Work to complete.
Your answer should restate each line of the data below word for word.

Exercise input.
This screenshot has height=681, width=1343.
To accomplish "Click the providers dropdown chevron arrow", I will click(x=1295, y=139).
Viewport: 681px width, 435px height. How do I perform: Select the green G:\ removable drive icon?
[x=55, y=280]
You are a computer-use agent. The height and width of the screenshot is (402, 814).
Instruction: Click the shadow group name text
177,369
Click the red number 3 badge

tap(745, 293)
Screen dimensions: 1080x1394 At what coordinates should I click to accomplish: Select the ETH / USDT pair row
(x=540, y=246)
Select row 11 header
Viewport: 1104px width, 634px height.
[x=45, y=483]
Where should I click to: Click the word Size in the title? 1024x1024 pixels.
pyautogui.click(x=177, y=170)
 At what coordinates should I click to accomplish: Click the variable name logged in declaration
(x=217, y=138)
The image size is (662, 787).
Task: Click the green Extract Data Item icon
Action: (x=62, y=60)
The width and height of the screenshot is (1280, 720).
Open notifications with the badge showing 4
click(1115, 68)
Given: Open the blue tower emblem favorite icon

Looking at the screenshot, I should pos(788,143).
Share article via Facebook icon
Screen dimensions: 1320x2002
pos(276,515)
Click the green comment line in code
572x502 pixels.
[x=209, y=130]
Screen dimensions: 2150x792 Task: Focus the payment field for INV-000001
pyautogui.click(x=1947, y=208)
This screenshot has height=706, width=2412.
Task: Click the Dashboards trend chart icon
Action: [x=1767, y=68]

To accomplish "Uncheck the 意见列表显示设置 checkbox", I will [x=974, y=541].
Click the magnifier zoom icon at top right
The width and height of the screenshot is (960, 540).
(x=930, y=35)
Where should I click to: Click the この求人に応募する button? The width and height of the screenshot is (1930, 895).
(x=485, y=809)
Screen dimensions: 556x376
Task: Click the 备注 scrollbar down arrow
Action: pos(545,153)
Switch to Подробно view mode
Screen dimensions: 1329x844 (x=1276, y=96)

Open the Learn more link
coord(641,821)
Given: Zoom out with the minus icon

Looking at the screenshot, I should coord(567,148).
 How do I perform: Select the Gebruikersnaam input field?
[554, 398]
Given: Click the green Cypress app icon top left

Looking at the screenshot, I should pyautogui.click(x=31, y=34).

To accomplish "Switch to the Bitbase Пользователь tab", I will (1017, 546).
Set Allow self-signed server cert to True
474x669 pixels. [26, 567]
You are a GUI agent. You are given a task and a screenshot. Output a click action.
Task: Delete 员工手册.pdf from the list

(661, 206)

Result of this exercise.
This screenshot has height=681, width=1343.
To accomplish "Click the providers dropdown chevron arrow", I will click(x=1295, y=139).
Viewport: 681px width, 435px height. How do I perform: Select the green G:\ removable drive icon?
[x=55, y=280]
You are a computer-use agent. The height and width of the screenshot is (402, 814).
Instruction: Click the shadow group name text
177,369
Click the red number 3 badge

tap(745, 293)
Screen dimensions: 1080x1394 At what coordinates should I click to accomplish: Select the ETH / USDT pair row
(x=540, y=246)
Select row 11 header
Viewport: 1104px width, 634px height.
[x=45, y=483]
Where should I click to: Click the word Size in the title? 1024x1024 pixels.
pyautogui.click(x=177, y=170)
 At what coordinates should I click to accomplish: Click the variable name logged in declaration
(x=217, y=138)
The image size is (662, 787).
Task: Click the green Extract Data Item icon
Action: (x=62, y=60)
The width and height of the screenshot is (1280, 720).
Open notifications with the badge showing 4
click(1115, 68)
Given: Open the blue tower emblem favorite icon

Looking at the screenshot, I should pos(788,143).
Share article via Facebook icon
Screen dimensions: 1320x2002
pos(276,515)
Click the green comment line in code
572x502 pixels.
[x=209, y=130]
Screen dimensions: 2150x792 Task: Focus the payment field for INV-000001
pyautogui.click(x=1947, y=208)
This screenshot has height=706, width=2412.
Task: Click the Dashboards trend chart icon
Action: [x=1767, y=68]

To accomplish "Uncheck the 意见列表显示设置 checkbox", I will [x=974, y=541].
Click the magnifier zoom icon at top right
The width and height of the screenshot is (960, 540).
(x=930, y=35)
Where should I click to: Click the この求人に応募する button? The width and height of the screenshot is (1930, 895).
(x=485, y=809)
Screen dimensions: 556x376
Task: Click the 备注 scrollbar down arrow
Action: pos(545,153)
Switch to Подробно view mode
Screen dimensions: 1329x844 (x=1276, y=96)

Open the Learn more link
coord(641,821)
Given: Zoom out with the minus icon

Looking at the screenshot, I should coord(567,148).
 How do I perform: Select the Gebruikersnaam input field?
[554, 398]
Given: Click the green Cypress app icon top left

Looking at the screenshot, I should pyautogui.click(x=31, y=34).

To accomplish "Switch to the Bitbase Пользователь tab", I will (1017, 546).
Set Allow self-signed server cert to True
474x669 pixels. [26, 567]
You are a GUI agent. You are given a task and a screenshot. Output a click action.
Task: Delete 员工手册.pdf from the list

(661, 206)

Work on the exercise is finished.